This function generates for all the batches the omic data they had not originally. This is the previous step to apply ARSyNbac [1] correction.

Usage

genMissingOmics(mbac)
genMissingOmics(mbac)

Arguments

mbac

mbac object generated by *createMbac*. PLS models slot must be present.

Value

A list of *MultiAssayExperiment* structures.
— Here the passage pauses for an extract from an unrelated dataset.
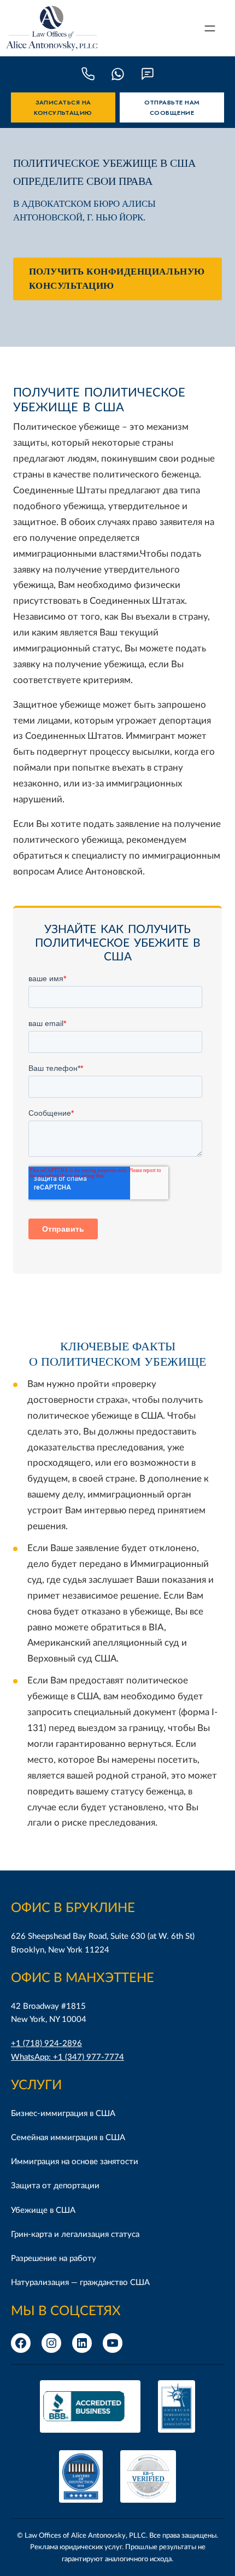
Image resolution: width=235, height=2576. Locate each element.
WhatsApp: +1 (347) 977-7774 (67, 2057)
In this case, each batch contains all the omics introduced in MultiBaC. For instance, if two batches are being studying, "A" and "B", given that "A" contains "RNA-seq" and "GRO-seq" data and "B" contains "RNA-seq" and "Metabolomica" data, after applying *genMissingOmics* function batch "A" will contain "RNA-seq", "GRO-seq" and predicted "Metabolomics" data.

Examples

data('multiyeast')

my_mbac <- createMbac (inputOmics = list(A.rna, A.gro, B.rna, B.ribo, C.rna, C.par),
                       batchFactor = c("A", "A", "B", "B", "C", "C"),
                       experimentalDesign = list("A" =  c("Glu+", "Glu+",
                       "Glu+", "Glu-", "Glu-", "Glu-"),
                       "B" = c("Glu+", "Glu+", "Glu-", "Glu-"),
                       "C" = c("Glu+", "Glu+", "Glu-", "Glu-")),
                       omicNames = c("RNA", "GRO", "RNA", "RIBO", "RNA", "PAR"),
                       commonOmic = "RNA")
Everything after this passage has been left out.